◆ REQUIREMENT
The full listing, reproduced exactly, is what the response must contain.

• • • • • • •

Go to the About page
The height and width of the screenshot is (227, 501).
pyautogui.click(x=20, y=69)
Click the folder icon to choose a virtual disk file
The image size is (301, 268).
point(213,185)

• • • • • • •

◆ TASK RESULT
Go to the About page
The height and width of the screenshot is (227, 501).
pyautogui.click(x=20, y=69)
Click the folder icon to choose a virtual disk file
The image size is (301, 268).
point(213,185)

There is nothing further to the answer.